- **WHAT THE EXERCISE ASKS**
Scan the entries below for the word "node" and copy every line in which it occurs.

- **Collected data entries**
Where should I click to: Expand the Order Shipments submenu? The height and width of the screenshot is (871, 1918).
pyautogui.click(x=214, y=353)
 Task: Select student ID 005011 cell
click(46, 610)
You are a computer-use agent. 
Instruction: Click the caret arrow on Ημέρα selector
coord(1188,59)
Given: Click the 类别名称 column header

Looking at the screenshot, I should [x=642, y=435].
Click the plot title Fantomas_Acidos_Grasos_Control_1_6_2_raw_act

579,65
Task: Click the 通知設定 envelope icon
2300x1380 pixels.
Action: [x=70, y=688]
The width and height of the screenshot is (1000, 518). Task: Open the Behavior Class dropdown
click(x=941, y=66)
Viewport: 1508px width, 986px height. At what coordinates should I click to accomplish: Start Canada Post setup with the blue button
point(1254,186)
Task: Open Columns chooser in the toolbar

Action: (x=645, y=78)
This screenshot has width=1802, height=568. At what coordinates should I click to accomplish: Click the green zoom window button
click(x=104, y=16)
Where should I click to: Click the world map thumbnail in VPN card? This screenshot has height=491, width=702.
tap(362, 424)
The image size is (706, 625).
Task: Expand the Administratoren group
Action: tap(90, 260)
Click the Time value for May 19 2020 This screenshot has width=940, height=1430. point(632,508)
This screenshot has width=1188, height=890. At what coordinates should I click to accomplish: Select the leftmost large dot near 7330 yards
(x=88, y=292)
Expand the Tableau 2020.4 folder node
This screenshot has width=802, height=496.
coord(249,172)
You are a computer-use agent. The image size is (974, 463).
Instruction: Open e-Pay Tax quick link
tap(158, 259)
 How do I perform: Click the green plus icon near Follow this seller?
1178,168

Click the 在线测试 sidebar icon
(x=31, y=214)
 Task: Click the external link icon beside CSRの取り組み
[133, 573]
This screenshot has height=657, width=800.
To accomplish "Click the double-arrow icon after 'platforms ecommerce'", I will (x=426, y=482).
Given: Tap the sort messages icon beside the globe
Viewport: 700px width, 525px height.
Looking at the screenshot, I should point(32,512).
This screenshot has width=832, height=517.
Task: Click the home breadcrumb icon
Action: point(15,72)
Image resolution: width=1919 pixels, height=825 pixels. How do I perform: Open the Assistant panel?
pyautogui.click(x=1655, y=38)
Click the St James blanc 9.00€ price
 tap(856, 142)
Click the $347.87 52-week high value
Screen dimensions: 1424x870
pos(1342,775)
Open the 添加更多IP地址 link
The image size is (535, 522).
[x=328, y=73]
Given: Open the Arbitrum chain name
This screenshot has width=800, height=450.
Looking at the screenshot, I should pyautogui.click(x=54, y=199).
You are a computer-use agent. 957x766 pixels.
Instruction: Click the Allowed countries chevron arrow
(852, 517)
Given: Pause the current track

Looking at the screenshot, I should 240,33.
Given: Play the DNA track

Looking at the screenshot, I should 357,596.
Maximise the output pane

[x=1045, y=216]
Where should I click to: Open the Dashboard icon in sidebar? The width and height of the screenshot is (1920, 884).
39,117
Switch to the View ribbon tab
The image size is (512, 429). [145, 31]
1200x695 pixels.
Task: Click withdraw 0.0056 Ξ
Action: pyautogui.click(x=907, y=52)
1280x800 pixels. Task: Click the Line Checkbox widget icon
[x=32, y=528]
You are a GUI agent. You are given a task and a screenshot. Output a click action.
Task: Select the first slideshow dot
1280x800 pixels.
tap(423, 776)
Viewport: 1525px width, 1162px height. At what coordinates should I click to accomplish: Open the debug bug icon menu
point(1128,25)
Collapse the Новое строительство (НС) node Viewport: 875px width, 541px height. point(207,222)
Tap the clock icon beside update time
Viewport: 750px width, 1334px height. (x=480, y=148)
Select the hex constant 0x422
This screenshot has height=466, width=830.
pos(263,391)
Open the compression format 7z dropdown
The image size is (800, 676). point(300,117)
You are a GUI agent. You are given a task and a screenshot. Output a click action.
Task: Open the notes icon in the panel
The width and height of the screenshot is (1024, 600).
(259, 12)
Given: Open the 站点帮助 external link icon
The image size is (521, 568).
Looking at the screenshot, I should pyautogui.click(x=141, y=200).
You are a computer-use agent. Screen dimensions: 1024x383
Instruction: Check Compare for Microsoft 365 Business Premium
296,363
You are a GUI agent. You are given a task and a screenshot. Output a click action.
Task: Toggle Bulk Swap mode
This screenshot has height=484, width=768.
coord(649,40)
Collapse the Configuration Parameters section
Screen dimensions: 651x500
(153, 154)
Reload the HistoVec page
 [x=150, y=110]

- **WRITTEN SOLUTION**
Expand the Tableau 2020.4 folder node
Collapse the Новое строительство (НС) node Viewport: 875px width, 541px height. point(207,222)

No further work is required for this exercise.